Turkey opposition launches Google ads campaign to target Erdogan

Published June 6, 2018, 10:36 AM

by AJ Siytangco

By Agence France-Presse

Turkey’s nationalist opposition Iyi Parti (Good Party) has launched a Google advertisement campaign with mischievous slogans targeting President Recep Tayyip Erdogan’s government ahead of June 24 polls.

The unprecedented campaign is led by party chief Meral Aksener, who split away from Turkey’s main nationalist group after it formed an alliance with Erdogan.

Turkish President Recep Tayyip Erdogan said the Istanbul nightclub attack was an attempt "to destroy our country's morale and create chaos by deliberately targeting our nation's peace" (AFP Photo/OZAN KOSE) / MANILA BULLETIN
Turkish President Recep Tayyip Erdogan (AFP Photo/OZAN KOSE) / MANILA BULLETIN

Google searches of certain keywords lead internet users to humourous messages redirecting them to the site of Iyi Parti.

A search for the ruling AKP (Justice and Development Party) returns a top result which leads to the message: “Now there’s an even better one” a play on words associated with the Iyi Parti’s name.

The campaign also targets Erdogan’s hugely controversial palace in the capital Ankara, which it describes as a “1,150 room bargain palace”.

A Google search for “empty rooms” leads internet users to Aksener’s campaign promise to open the vast palace to the public.

A search for “VPN” brings them to Iyi Parti’s website with the slogan “Don’t waste your money.

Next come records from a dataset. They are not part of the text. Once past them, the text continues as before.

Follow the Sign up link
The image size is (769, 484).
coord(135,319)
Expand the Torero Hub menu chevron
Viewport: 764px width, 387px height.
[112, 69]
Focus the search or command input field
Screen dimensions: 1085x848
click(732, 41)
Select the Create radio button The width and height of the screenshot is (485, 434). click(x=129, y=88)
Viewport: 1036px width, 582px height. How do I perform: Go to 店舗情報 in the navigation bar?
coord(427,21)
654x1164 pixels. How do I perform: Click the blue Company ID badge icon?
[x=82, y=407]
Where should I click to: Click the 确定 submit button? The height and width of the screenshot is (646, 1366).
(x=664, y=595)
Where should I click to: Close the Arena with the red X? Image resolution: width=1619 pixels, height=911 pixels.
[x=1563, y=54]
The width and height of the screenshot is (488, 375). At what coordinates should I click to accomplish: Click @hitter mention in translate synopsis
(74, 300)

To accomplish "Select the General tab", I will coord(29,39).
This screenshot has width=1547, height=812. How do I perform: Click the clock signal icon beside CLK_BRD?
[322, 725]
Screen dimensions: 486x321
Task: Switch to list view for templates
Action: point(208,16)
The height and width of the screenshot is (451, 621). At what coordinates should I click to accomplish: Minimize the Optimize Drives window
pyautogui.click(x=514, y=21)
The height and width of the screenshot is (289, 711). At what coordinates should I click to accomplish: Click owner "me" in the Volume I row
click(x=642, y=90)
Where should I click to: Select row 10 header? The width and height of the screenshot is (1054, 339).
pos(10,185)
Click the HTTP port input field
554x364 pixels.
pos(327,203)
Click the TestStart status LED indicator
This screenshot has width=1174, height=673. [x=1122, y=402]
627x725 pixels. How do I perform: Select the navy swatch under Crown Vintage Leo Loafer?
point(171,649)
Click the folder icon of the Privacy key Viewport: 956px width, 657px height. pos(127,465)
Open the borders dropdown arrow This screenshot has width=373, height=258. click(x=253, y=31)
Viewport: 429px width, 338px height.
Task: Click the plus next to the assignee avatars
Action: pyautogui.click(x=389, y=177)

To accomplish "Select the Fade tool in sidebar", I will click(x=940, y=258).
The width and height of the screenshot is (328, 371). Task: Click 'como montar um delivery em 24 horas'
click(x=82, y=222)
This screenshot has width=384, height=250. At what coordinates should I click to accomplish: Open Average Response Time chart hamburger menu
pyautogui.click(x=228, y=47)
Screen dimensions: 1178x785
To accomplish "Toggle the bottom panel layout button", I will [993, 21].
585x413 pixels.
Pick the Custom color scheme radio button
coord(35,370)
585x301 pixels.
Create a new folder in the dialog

For internet freedoms, wait until we come to power.”

Many Turkish internet users use a Virtual Private Network (VPN), sometimes paying for the service, to get around official blocks on certain websites in Turkey such as Wikipedia.

Typing “dream interpretation” throws up a link which asks: “are you having nightmares?”.

Google AdWords is Google’s advertising system in which advertisers bid on certain keywords in order for their ads to appear in the search engines results.

Aksener’s election speeches are rarely broadcast on the mainstream media as well as on the state-run TRT television.

The AKP is also very active on social media, networks with critics accusing the party of recruiting “trolls” to give Erdogan’s opponents a tough time.